Single-Cell and Spatial Multi-omics Reveal Interferon Signaling in the Pathogenesis of Perianal Fistulizing Crohn's Disease

Background & Aims: Perianal fistulizing Crohn's disease (PCD) is a common and debilitating complication with elusive pathophysiology. We examined biopsies from patients with PCD and related conditions using a multi-omics approach. Methods: Patients with PCD (n=24), CD without perianal disease (NPCD, n=10), and idiopathic perianal fistulas (IPF, or cryptoglandular fistulas, n=25) were recruited. Biopsies were taken from fistula tracts, fistula opening, and rectal mucosa during examination under anesthesia or colonoscopy. Single-cell RNA-sequencing (scRNA-seq), mass cytometry (CyTOF), spatial transcriptomics (ST), immunohistochemistry (IHC), and integrated analysis of published datasets were performed. Results: ScRNA-seq, CyTOF, and ST unraveled immune and non-immune cell compartments in PCD and IPF fistula tracts. PCD fistulas showed hyperactivated pathogenic pathways including interferon (IFN)G response, TNF signaling, and IL6-JAK-STAT3 in myeloid cells. Similarly, stromal cells from PCD fistulas exhibited elevated IFNG and TNF response, TNF signaling, and epithelial-mesenchymal transition (EMT). Further analysis revealed cellular modules associated with anti-TNF therapy in PCD patients. In addition to fistula tracts, intestinal cells from PCD patients also expressed greater levels of IFNG-responsive and EMT genes compared to CD patients without perianal disease. In addition, we showed that both fistula tracts and ileal mucosa from PCD patients harbored expanded IFNG+ Th17 cells, which expressed elevated inflammatory mediators.
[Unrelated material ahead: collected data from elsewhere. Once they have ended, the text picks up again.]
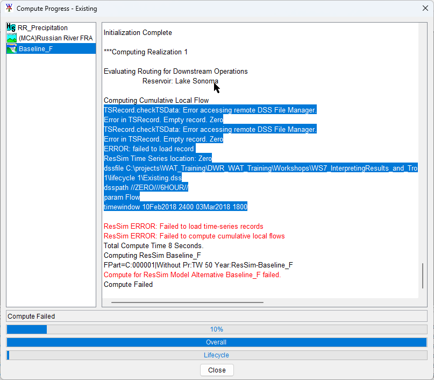
Task: Click the vertical scrollbar thumb of the log
Action: click(423, 276)
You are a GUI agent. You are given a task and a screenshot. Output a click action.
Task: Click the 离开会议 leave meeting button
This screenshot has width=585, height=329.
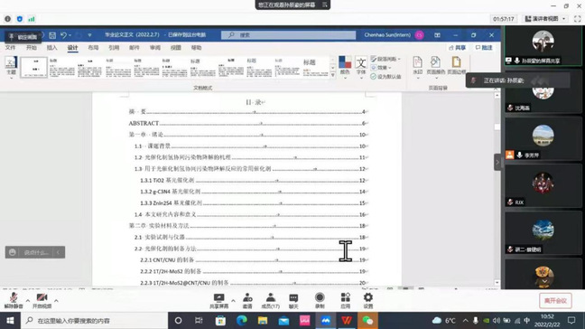pyautogui.click(x=555, y=301)
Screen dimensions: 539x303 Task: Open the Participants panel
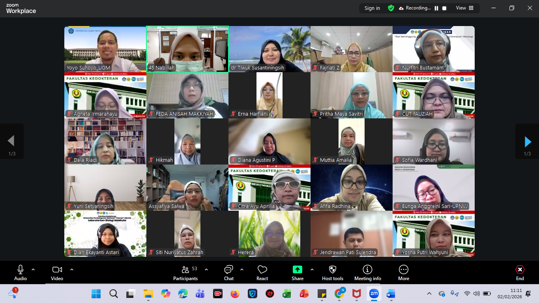[185, 273]
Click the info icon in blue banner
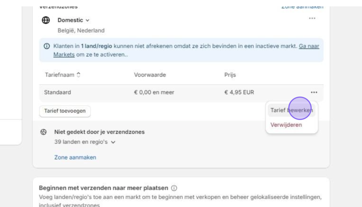Viewport: 362px width, 207px height. 47,46
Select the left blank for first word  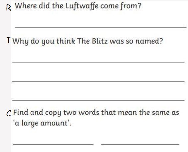click(53, 144)
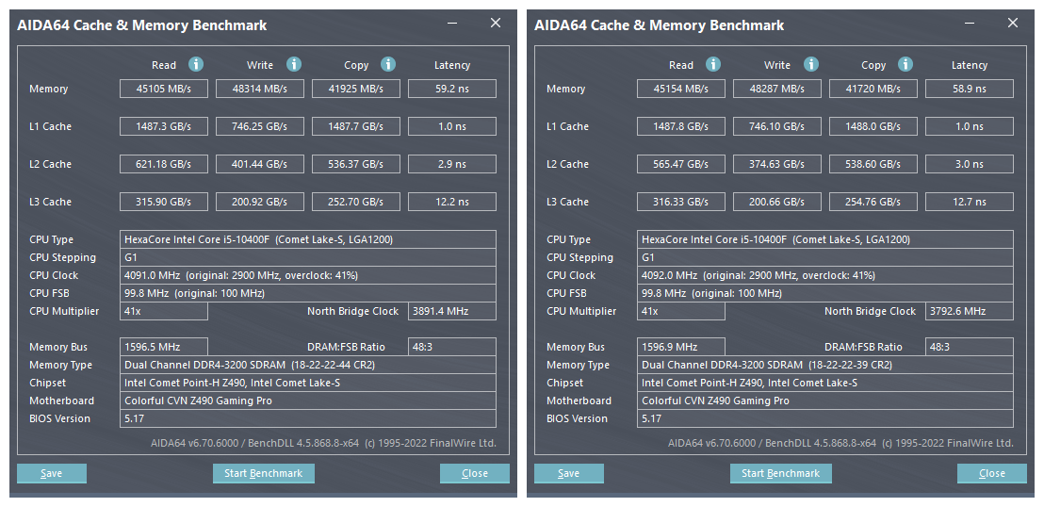Click Write info icon in left window
Image resolution: width=1044 pixels, height=507 pixels.
click(294, 64)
The findings were independently validated using ST and IHC. Conclusion: Multi-omics analysis revealed immune and nonimmune cell landscapes of PCD. and highlights the pathogenic role of hyperactivated IFNG signaling in both fistula tracts and luminal mucosa of patients with PCD. This study identified IFNG as a potential therapeutic target for PCD. Overall design: Single-cell RNA-seq was performed on idiopathic and Crohn's perianal fistula biopsies (N = 6 and 9, respectively) using the 10X Chromium 5' protocol. Spatial transcriptomics was performed using 10X Visium on idiopathic and Crohn's perianal fistula (N = 3/group).